WORK REQUIRED:
I need all of the entries printed exactly.

Records drawn from a dataset:
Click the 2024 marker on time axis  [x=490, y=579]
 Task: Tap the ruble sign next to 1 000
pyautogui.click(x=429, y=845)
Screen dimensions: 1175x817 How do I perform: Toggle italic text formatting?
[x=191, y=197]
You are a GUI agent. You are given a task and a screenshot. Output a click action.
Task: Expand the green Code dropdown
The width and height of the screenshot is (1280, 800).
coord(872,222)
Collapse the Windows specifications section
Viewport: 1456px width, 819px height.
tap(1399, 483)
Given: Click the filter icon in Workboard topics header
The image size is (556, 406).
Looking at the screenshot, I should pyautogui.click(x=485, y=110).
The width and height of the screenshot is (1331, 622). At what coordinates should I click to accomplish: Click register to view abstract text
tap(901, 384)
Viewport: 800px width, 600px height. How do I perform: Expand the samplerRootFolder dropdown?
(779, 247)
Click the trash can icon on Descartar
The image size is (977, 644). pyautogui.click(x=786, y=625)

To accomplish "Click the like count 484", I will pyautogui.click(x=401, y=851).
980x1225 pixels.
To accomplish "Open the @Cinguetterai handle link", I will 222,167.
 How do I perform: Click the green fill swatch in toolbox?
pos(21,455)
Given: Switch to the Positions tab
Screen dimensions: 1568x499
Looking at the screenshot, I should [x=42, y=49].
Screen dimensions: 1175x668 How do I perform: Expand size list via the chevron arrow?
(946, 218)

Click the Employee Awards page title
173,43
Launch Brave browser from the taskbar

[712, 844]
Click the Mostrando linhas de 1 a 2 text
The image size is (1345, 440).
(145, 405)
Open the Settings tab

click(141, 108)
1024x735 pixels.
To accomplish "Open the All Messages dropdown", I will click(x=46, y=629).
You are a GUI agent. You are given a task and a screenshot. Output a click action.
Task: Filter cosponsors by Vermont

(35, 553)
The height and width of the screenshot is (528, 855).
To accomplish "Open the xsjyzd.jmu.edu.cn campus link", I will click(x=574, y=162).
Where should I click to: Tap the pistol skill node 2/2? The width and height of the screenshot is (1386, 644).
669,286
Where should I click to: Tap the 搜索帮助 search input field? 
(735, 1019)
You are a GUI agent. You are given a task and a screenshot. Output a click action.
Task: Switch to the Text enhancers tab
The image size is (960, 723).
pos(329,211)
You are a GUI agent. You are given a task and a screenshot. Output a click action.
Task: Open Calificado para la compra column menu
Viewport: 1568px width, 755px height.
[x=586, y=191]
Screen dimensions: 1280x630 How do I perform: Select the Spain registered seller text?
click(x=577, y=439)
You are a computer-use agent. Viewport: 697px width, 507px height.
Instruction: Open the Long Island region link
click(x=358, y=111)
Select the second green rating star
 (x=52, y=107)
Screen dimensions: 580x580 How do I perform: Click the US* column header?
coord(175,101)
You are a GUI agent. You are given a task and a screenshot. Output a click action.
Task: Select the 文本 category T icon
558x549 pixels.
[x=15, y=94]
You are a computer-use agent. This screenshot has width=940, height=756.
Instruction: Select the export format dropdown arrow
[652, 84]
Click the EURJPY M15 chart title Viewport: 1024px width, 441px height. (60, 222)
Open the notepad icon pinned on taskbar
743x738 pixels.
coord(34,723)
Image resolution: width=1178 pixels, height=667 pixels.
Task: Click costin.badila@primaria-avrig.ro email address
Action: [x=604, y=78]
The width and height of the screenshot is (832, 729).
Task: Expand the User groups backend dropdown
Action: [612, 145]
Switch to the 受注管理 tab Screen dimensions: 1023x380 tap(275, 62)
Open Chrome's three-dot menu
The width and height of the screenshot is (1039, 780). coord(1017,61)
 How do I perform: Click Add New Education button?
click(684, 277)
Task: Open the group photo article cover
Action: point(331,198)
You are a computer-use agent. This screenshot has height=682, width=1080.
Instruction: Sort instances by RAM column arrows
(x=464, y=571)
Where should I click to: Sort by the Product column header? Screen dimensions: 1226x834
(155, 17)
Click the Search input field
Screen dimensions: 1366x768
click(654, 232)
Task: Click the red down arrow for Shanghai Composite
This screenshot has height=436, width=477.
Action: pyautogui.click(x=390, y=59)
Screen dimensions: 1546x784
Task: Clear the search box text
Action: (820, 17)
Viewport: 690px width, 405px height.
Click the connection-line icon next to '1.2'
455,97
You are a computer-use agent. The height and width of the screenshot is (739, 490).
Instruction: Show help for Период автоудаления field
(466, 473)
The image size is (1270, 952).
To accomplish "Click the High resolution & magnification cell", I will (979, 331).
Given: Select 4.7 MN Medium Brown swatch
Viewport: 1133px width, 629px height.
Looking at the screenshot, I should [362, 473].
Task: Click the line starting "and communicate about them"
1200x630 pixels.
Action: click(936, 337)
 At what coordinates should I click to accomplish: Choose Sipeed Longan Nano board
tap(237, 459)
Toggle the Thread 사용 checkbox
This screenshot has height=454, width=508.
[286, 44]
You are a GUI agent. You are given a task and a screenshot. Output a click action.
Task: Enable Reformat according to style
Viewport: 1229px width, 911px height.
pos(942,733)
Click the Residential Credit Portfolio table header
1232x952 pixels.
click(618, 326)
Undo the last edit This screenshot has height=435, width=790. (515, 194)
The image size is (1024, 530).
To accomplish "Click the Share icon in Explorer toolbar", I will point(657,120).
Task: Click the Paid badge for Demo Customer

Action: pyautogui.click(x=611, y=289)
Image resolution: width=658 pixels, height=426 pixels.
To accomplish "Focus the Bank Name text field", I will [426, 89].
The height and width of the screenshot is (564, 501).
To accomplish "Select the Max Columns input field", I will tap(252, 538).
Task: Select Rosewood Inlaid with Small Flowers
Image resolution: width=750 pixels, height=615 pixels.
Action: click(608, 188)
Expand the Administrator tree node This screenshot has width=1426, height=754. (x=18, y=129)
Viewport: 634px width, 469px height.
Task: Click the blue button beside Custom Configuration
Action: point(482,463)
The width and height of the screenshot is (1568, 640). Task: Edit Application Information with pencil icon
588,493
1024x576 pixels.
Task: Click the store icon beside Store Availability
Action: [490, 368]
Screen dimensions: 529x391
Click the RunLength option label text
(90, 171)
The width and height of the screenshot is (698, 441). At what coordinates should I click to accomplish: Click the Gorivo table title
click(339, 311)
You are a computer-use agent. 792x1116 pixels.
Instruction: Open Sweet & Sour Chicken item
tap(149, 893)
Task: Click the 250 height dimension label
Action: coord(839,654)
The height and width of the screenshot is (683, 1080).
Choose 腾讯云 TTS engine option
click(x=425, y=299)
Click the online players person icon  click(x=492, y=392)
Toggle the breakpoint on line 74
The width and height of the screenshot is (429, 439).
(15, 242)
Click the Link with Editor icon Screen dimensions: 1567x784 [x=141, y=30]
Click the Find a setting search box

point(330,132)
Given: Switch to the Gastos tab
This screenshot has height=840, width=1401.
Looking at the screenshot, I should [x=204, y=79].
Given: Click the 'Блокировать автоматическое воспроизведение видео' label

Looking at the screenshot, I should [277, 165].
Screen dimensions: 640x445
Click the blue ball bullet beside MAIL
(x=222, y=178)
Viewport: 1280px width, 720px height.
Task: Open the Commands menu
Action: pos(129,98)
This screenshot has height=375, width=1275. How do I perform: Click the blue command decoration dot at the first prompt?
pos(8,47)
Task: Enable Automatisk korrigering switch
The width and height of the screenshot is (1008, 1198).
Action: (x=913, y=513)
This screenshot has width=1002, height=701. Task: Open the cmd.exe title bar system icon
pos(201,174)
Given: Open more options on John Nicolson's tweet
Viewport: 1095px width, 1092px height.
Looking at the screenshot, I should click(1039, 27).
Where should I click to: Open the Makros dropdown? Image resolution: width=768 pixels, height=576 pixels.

ANSWER TO THE PROBLEM:
Click the 2024 marker on time axis  [x=490, y=579]
 Task: Tap the ruble sign next to 1 000
pyautogui.click(x=429, y=845)
Screen dimensions: 1175x817 How do I perform: Toggle italic text formatting?
[x=191, y=197]
You are a GUI agent. You are given a task and a screenshot. Output a click action.
Task: Expand the green Code dropdown
The width and height of the screenshot is (1280, 800).
coord(872,222)
Collapse the Windows specifications section
Viewport: 1456px width, 819px height.
tap(1399, 483)
Given: Click the filter icon in Workboard topics header
The image size is (556, 406).
Looking at the screenshot, I should pyautogui.click(x=485, y=110).
The width and height of the screenshot is (1331, 622). At what coordinates should I click to accomplish: Click register to view abstract text
tap(901, 384)
Viewport: 800px width, 600px height. How do I perform: Expand the samplerRootFolder dropdown?
(779, 247)
Click the trash can icon on Descartar
The image size is (977, 644). pyautogui.click(x=786, y=625)

To accomplish "Click the like count 484", I will pyautogui.click(x=401, y=851).
980x1225 pixels.
To accomplish "Open the @Cinguetterai handle link", I will 222,167.
 How do I perform: Click the green fill swatch in toolbox?
pos(21,455)
Given: Switch to the Positions tab
Screen dimensions: 1568x499
Looking at the screenshot, I should [x=42, y=49].
Screen dimensions: 1175x668 How do I perform: Expand size list via the chevron arrow?
(946, 218)

Click the Employee Awards page title
173,43
Launch Brave browser from the taskbar

[712, 844]
Click the Mostrando linhas de 1 a 2 text
The image size is (1345, 440).
(145, 405)
Open the Settings tab

click(141, 108)
1024x735 pixels.
To accomplish "Open the All Messages dropdown", I will click(x=46, y=629).
You are a GUI agent. You are given a task and a screenshot. Output a click action.
Task: Filter cosponsors by Vermont

(35, 553)
The height and width of the screenshot is (528, 855).
To accomplish "Open the xsjyzd.jmu.edu.cn campus link", I will click(x=574, y=162).
Where should I click to: Tap the pistol skill node 2/2? The width and height of the screenshot is (1386, 644).
669,286
Where should I click to: Tap the 搜索帮助 search input field? 
(735, 1019)
You are a GUI agent. You are given a task and a screenshot. Output a click action.
Task: Switch to the Text enhancers tab
The image size is (960, 723).
pos(329,211)
You are a GUI agent. You are given a task and a screenshot. Output a click action.
Task: Open Calificado para la compra column menu
Viewport: 1568px width, 755px height.
[x=586, y=191]
Screen dimensions: 1280x630 How do I perform: Select the Spain registered seller text?
click(x=577, y=439)
You are a computer-use agent. Viewport: 697px width, 507px height.
Instruction: Open the Long Island region link
click(x=358, y=111)
Select the second green rating star
 (x=52, y=107)
Screen dimensions: 580x580 How do I perform: Click the US* column header?
coord(175,101)
You are a GUI agent. You are given a task and a screenshot. Output a click action.
Task: Select the 文本 category T icon
558x549 pixels.
[x=15, y=94]
You are a computer-use agent. This screenshot has width=940, height=756.
Instruction: Select the export format dropdown arrow
[652, 84]
Click the EURJPY M15 chart title Viewport: 1024px width, 441px height. (60, 222)
Open the notepad icon pinned on taskbar
743x738 pixels.
coord(34,723)
Image resolution: width=1178 pixels, height=667 pixels.
Task: Click costin.badila@primaria-avrig.ro email address
Action: [x=604, y=78]
The width and height of the screenshot is (832, 729).
Task: Expand the User groups backend dropdown
Action: [612, 145]
Switch to the 受注管理 tab Screen dimensions: 1023x380 tap(275, 62)
Open Chrome's three-dot menu
The width and height of the screenshot is (1039, 780). coord(1017,61)
 How do I perform: Click Add New Education button?
click(684, 277)
Task: Open the group photo article cover
Action: point(331,198)
You are a computer-use agent. This screenshot has height=682, width=1080.
Instruction: Sort instances by RAM column arrows
(x=464, y=571)
Where should I click to: Sort by the Product column header? Screen dimensions: 1226x834
(155, 17)
Click the Search input field
Screen dimensions: 1366x768
click(654, 232)
Task: Click the red down arrow for Shanghai Composite
This screenshot has height=436, width=477.
Action: pyautogui.click(x=390, y=59)
Screen dimensions: 1546x784
Task: Clear the search box text
Action: (820, 17)
Viewport: 690px width, 405px height.
Click the connection-line icon next to '1.2'
455,97
You are a computer-use agent. The height and width of the screenshot is (739, 490).
Instruction: Show help for Период автоудаления field
(466, 473)
The image size is (1270, 952).
To accomplish "Click the High resolution & magnification cell", I will (979, 331).
Given: Select 4.7 MN Medium Brown swatch
Viewport: 1133px width, 629px height.
Looking at the screenshot, I should [362, 473].
Task: Click the line starting "and communicate about them"
1200x630 pixels.
Action: click(936, 337)
 At what coordinates should I click to accomplish: Choose Sipeed Longan Nano board
tap(237, 459)
Toggle the Thread 사용 checkbox
This screenshot has height=454, width=508.
[286, 44]
You are a GUI agent. You are given a task and a screenshot. Output a click action.
Task: Enable Reformat according to style
Viewport: 1229px width, 911px height.
pos(942,733)
Click the Residential Credit Portfolio table header
1232x952 pixels.
click(618, 326)
Undo the last edit This screenshot has height=435, width=790. (515, 194)
The image size is (1024, 530).
To accomplish "Click the Share icon in Explorer toolbar", I will point(657,120).
Task: Click the Paid badge for Demo Customer

Action: pyautogui.click(x=611, y=289)
Image resolution: width=658 pixels, height=426 pixels.
To accomplish "Focus the Bank Name text field", I will [426, 89].
The height and width of the screenshot is (564, 501).
To accomplish "Select the Max Columns input field", I will tap(252, 538).
Task: Select Rosewood Inlaid with Small Flowers
Image resolution: width=750 pixels, height=615 pixels.
Action: click(608, 188)
Expand the Administrator tree node This screenshot has width=1426, height=754. (x=18, y=129)
Viewport: 634px width, 469px height.
Task: Click the blue button beside Custom Configuration
Action: point(482,463)
The width and height of the screenshot is (1568, 640). Task: Edit Application Information with pencil icon
588,493
1024x576 pixels.
Task: Click the store icon beside Store Availability
Action: [490, 368]
Screen dimensions: 529x391
Click the RunLength option label text
(90, 171)
The width and height of the screenshot is (698, 441). At what coordinates should I click to accomplish: Click the Gorivo table title
click(339, 311)
You are a computer-use agent. 792x1116 pixels.
Instruction: Open Sweet & Sour Chicken item
tap(149, 893)
Task: Click the 250 height dimension label
Action: coord(839,654)
The height and width of the screenshot is (683, 1080).
Choose 腾讯云 TTS engine option
click(x=425, y=299)
Click the online players person icon  click(x=492, y=392)
Toggle the breakpoint on line 74
The width and height of the screenshot is (429, 439).
(15, 242)
Click the Link with Editor icon Screen dimensions: 1567x784 [x=141, y=30]
Click the Find a setting search box

point(330,132)
Given: Switch to the Gastos tab
This screenshot has height=840, width=1401.
Looking at the screenshot, I should [x=204, y=79].
Given: Click the 'Блокировать автоматическое воспроизведение видео' label

Looking at the screenshot, I should [277, 165].
Screen dimensions: 640x445
Click the blue ball bullet beside MAIL
(x=222, y=178)
Viewport: 1280px width, 720px height.
Task: Open the Commands menu
Action: pos(129,98)
This screenshot has height=375, width=1275. How do I perform: Click the blue command decoration dot at the first prompt?
pos(8,47)
Task: Enable Automatisk korrigering switch
The width and height of the screenshot is (1008, 1198).
Action: (x=913, y=513)
This screenshot has width=1002, height=701. Task: Open the cmd.exe title bar system icon
pos(201,174)
Given: Open more options on John Nicolson's tweet
Viewport: 1095px width, 1092px height.
Looking at the screenshot, I should click(1039, 27).
Where should I click to: Open the Makros dropdown? Image resolution: width=768 pixels, height=576 pixels.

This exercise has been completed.